Memory overview #

When someone says that a computer has “memory,” it could be a number of things. There are all kinds of media that fall under this category. Any peripheral outside of the processor that stores data can be considered memory. In addition to the RAM, there may be ROM (read only memory), EEPROM (electrically erasable programmable read-only memory), flash drives, disc drives, tape cassettes… In this series, when we talk about memory, we will always be talking about RAM unless specified otherwise.

When you access RAM, you need to provide an address for the byte you’re trying to read.¹ Most of the the time, the compiler will compute these relative addresses for you when we use labels to refer to data. So why do you need to worry about this? Eventually you will start debugging the programs you write, and you may be surprised to see that everything in memory looks backwards. This is because, be default, the ARM processor stores bytes in memory by little endian.

Endianness #

There are many resources already that talk about endianness and I do not look to offer something novel in this aspect. However, providing a quick explanation is prudent if this is a new concept.

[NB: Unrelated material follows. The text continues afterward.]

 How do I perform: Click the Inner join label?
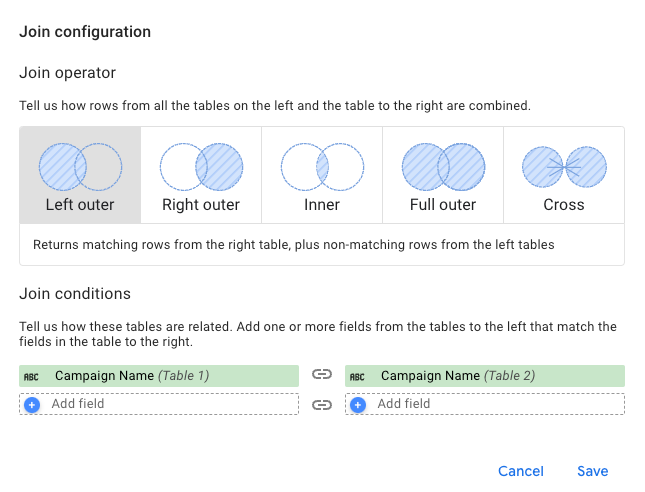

When computers address memory, they can do so in two ways. They can either increment the address or decrement the address for “the next byte” of data. However, within a byte, the bits will always be in the same direction with the most significant bit, or the bit with the highest value, on the far left. If we’re storing the value 0x0A0B0C0D, it would be stored like this.²

Registers v. Memory #

The main points you need to remember about registers and memory are:

• Memory is outside of the processor, registers are inside the processor
• Registers are needed to operate on data as processors cannot directly operate on data inside memory of any sort.
• Registers are addressed by r and a number, memory is addresses by numbers that look like 0x600f.